ПРЕДИСЛОВИЕ К ПЕРВОМУ ИЗДАНИЮ СТИХОВ И ПЕРЕВОДОВ ДЖОНА М. СИНГА
«Одинокое возвращается к Одинокому, Божественное к Божественности». — Прокл
I
Пока эта работа проходила через печать, мистер Дж. М. Синг умер. Утром в день его смерти один друг его и мой, хотя и находясь в деревне, почувствовал бремя какого-то тяжелого события, не понимая, где или для кого оно должно произойти; но в то же самое утро одна из моих сестер сказала: «Я думаю, мистер Синг поправится, ибо прошлой ночью мне приснилась древняя галера, борющаяся в шторм, и он был в этой галере, и внезапно я увидела, как она выбежала на яркий солнечный свет и спокойное море, и я услышала, как киль скрежещет по песку». Несчастье было для живых, конечно, которые должны продолжать работать, возможно, напрасно, чтобы возвеличить умы и сердца наших молодых людей, а не для мертвых, которые, сбросив больное тело, теперь, как я верю, все страстные и огненные, героическая вещь. Наш Даймон так же нем, как был Даймон Сократа, когда принесли болиголов; и если мы говорим между собой, то о мыслях, которые не имеют вкуса, потому что мы не можем слышать его смех, о работе, более трудной из-за силы, которую он унес с собой, об остром восторге и твердости, которые были во всем, что он делал, и о его славе в мире.
II
В своем предисловии он пишет, что эти стихи были написаны за последние шестнадцать или семнадцать лет, хотя большая их часть была создана совсем недавно, а многие — во время его последней болезни. «Эпитафия» и «К годовщине» показывают, как рано к нему пришло ожидание смерти, ибо они были созданы давно. Но книга в целом — это прощание, написанное, когда жизнь начала ускользать от него. Он был человеком замкнутым и, несомненно, хотел скрыть расплывчатой датой то, что он чувствовал и о чем думал, от окружающих, пока был жив. Я спросил одну из медсестер в больнице, где он скончался, знал ли он, что умирает, и она ответила: «Возможно, он знал это уже несколько месяцев, но он не стал бы говорить об этом никому». Даже переводы стихотворений, которые он сделал своими, облекши их в свой меланхолический диалект, кажется, выражают его чувства при воспоминании о бедности и приближении смерти. Вся книга принадлежит к роду, почти неизвестному в наше время, когда лирика стала абстрактной и безличной.
III
Время от времени в истории находится человек, который произносит несколько простых фраз, не умирающих никогда, потому что его жизнь наполняет их энергией и смыслом. Они воздействуют на нас так же, как последние слова шекспировских героев, вбирающие в себя энергию сложных событий, и в свою очередь придают странный смысл полузабытым вещам и случайностям, подобно крикам, выдающим сражающихся в какой-то смутной битве. Часто бывает достаточно и двадцати слов, как когда мы повторяем про себя: «Я слуга Господа Бога Войны и понимаю прекрасное искусство Муз» — все, что осталось от некогда знаменитого греческого поэта и морского скитальца.
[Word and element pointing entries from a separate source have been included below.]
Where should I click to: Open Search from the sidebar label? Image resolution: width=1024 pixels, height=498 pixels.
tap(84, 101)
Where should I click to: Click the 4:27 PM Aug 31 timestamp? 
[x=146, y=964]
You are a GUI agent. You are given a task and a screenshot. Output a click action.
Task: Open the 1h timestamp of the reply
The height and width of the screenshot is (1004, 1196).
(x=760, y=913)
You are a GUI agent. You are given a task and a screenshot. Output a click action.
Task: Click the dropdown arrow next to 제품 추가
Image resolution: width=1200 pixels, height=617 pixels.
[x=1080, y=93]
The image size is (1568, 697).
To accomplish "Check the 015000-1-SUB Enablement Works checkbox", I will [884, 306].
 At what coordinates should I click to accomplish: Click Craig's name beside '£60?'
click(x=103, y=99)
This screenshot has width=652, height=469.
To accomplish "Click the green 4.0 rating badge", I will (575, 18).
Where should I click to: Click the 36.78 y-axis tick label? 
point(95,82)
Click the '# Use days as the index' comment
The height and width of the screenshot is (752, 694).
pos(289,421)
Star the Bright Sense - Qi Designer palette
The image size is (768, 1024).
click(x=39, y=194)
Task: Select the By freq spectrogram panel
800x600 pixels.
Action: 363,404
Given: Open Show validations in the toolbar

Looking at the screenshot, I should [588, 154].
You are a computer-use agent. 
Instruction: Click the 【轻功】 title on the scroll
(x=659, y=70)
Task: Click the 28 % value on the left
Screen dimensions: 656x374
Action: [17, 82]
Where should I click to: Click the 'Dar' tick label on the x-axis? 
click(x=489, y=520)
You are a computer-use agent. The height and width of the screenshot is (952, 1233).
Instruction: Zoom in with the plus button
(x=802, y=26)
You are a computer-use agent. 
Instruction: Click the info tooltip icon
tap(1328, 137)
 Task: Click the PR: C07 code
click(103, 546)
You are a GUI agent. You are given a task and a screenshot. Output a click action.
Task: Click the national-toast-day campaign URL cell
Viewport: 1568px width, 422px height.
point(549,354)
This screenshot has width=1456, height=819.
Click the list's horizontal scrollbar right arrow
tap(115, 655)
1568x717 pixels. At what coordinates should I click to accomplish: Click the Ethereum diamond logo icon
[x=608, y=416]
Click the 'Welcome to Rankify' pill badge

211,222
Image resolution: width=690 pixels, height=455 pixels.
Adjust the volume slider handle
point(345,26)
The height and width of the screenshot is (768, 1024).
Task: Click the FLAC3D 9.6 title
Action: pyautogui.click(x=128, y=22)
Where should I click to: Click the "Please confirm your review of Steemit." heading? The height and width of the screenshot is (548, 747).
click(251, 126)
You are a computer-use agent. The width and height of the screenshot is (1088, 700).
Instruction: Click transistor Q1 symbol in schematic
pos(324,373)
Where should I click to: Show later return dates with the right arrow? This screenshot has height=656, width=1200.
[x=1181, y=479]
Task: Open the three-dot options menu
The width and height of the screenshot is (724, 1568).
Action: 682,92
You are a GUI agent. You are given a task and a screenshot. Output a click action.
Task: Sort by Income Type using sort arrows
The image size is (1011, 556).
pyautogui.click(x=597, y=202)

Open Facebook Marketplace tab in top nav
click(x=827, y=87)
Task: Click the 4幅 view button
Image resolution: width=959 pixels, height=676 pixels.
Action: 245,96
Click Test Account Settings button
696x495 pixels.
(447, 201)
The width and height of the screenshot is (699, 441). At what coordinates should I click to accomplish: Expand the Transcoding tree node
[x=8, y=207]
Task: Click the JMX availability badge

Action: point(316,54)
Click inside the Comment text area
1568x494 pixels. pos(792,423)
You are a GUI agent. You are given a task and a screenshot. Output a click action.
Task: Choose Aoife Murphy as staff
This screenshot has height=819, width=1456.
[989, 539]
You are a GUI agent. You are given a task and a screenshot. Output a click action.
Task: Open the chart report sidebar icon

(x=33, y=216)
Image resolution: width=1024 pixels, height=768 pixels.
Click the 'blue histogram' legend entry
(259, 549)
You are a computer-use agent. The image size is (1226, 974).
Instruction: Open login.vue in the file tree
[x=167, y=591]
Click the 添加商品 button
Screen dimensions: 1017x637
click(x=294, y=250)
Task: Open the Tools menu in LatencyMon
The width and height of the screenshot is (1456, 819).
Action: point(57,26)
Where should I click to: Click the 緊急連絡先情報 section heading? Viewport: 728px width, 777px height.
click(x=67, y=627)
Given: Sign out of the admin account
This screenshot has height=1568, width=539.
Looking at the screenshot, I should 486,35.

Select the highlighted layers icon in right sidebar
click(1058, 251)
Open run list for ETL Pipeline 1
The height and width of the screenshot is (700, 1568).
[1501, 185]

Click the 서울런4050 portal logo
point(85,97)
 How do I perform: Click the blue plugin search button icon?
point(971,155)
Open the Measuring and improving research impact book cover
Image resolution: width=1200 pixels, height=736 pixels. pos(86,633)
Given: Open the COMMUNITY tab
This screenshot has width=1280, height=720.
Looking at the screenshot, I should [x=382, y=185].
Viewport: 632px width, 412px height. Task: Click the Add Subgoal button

И разве та эпитафия, которую Свифт сочинил на латыни для собственной гробницы, не более бессмертна, чем его памфлеты, а может быть, и чем его великая аллегория? «Он ушел туда, где яростное негодование больше не терзает его сердце». Думаю, и в этой книге есть определенные фразы, яростные, прекрасные или меланхоличные, которые останутся в нашей истории, имея за своей страстью его спор с невежеством и те страстные события — его книги.